** START **
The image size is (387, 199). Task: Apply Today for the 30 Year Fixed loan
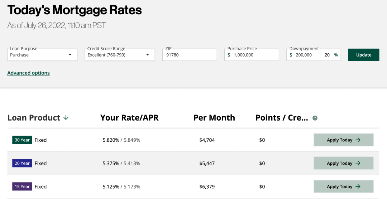pos(343,140)
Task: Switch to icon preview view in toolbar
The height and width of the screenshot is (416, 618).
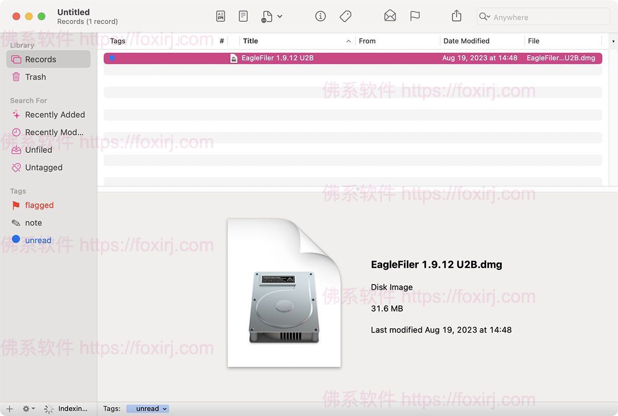Action: (x=220, y=16)
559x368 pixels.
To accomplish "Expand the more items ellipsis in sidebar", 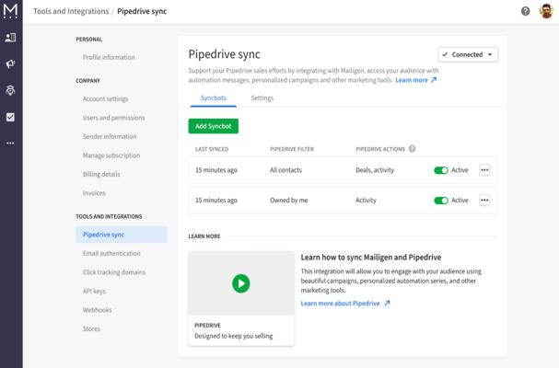I will 11,144.
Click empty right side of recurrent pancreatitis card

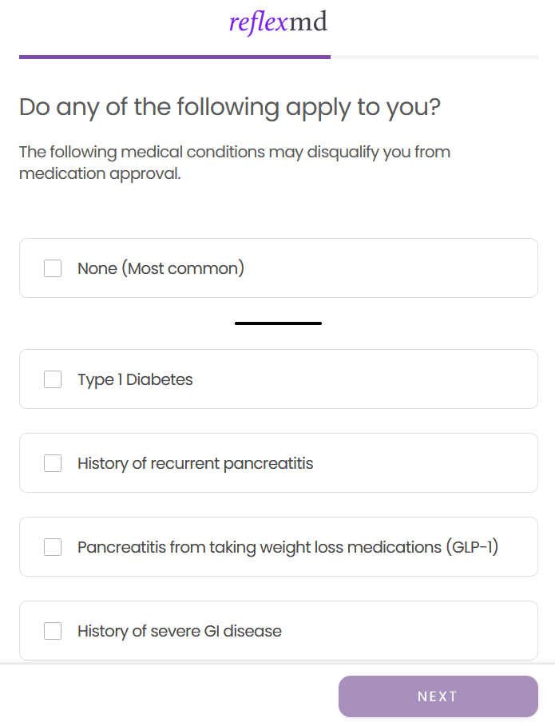click(x=447, y=463)
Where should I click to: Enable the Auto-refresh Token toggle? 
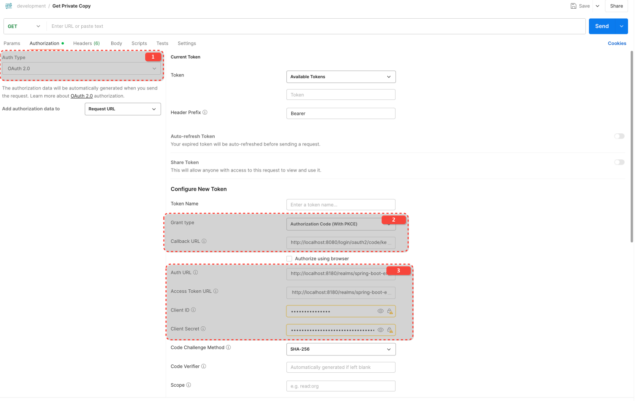[x=619, y=136]
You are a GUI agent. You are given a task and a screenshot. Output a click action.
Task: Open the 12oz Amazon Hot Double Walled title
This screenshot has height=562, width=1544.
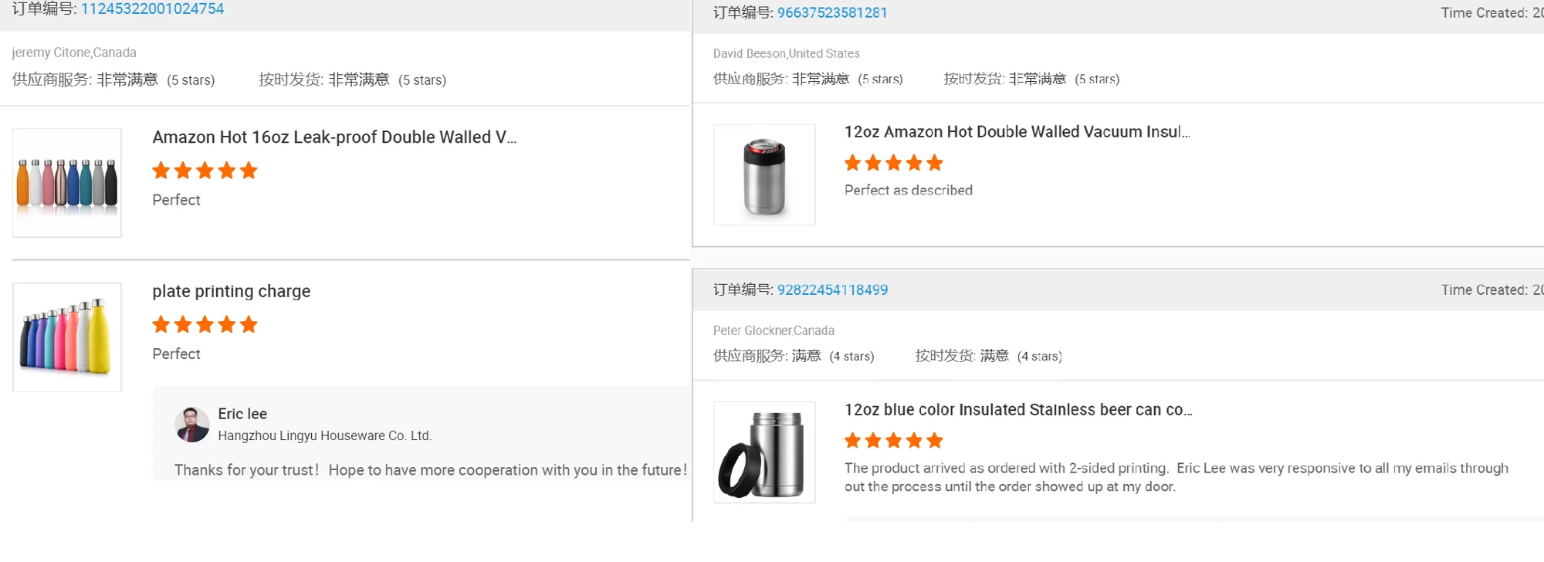1017,132
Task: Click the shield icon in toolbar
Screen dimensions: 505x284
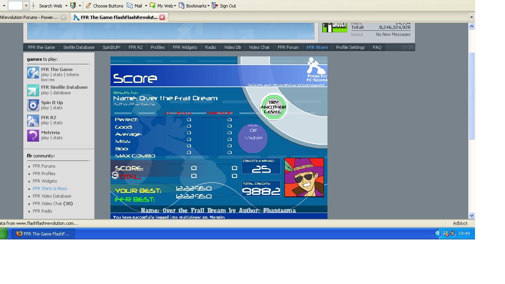Action: (73, 6)
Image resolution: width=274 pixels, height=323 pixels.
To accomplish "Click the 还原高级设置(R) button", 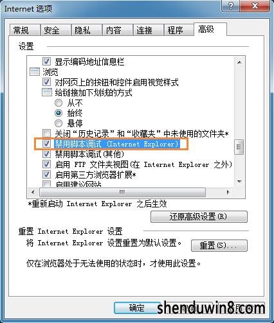I will (x=199, y=216).
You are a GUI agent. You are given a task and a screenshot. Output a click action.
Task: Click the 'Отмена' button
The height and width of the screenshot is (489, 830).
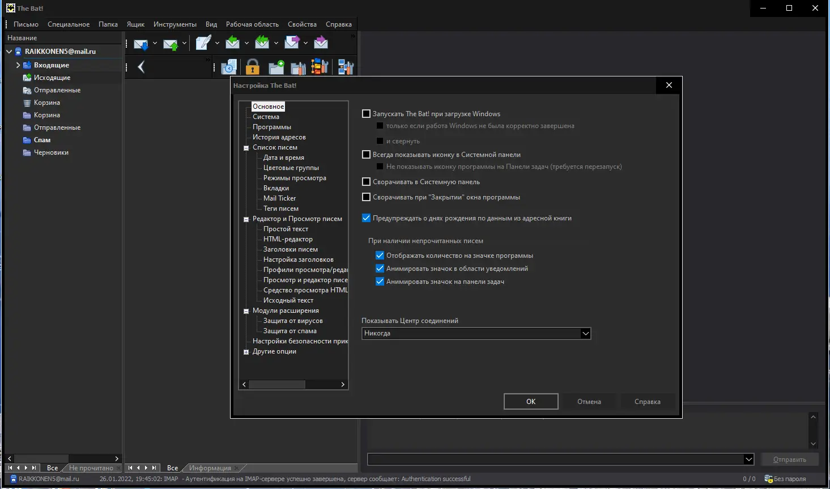(x=589, y=402)
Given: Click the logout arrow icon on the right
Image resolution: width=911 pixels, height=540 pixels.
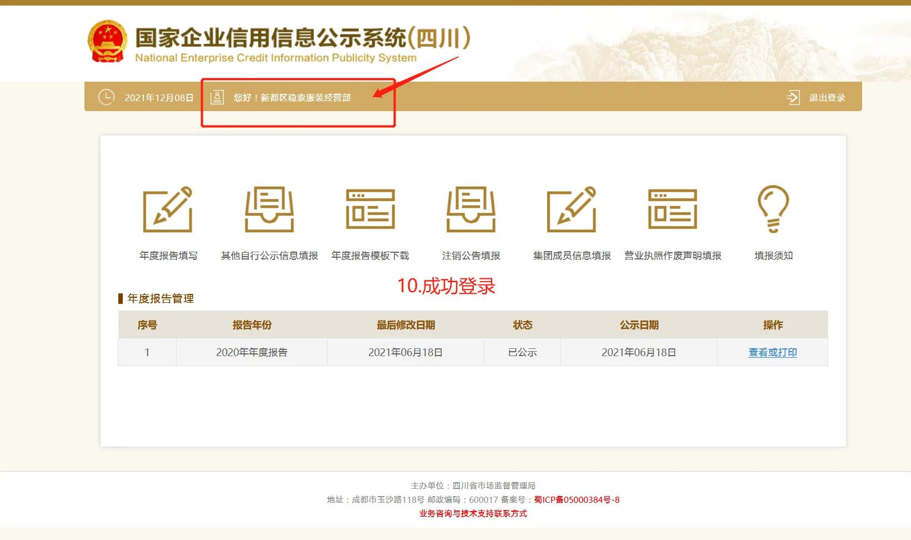Looking at the screenshot, I should pos(794,97).
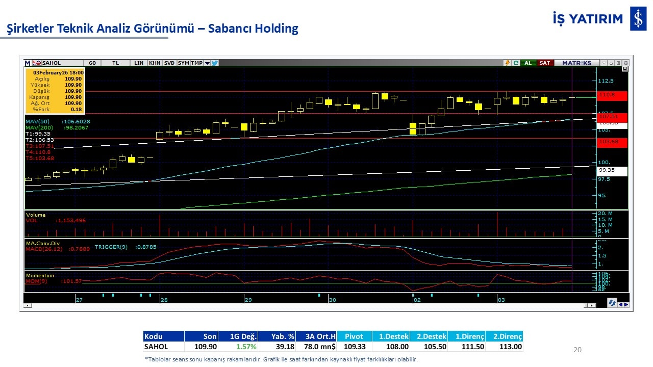Click the horizontal scrollbar under the chart
This screenshot has height=367, width=653.
(306, 305)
** END **
### Problem
Copy out the lines of the items word for word, from the line containing "Given: Click the" down to the end of the items, leaving out the pictures.

### Final result
Given: Click the logout arrow icon on the right
Image resolution: width=911 pixels, height=540 pixels.
Looking at the screenshot, I should pos(794,97).
Click the horizontal scrollbar under the chart
This screenshot has height=367, width=653.
(306, 305)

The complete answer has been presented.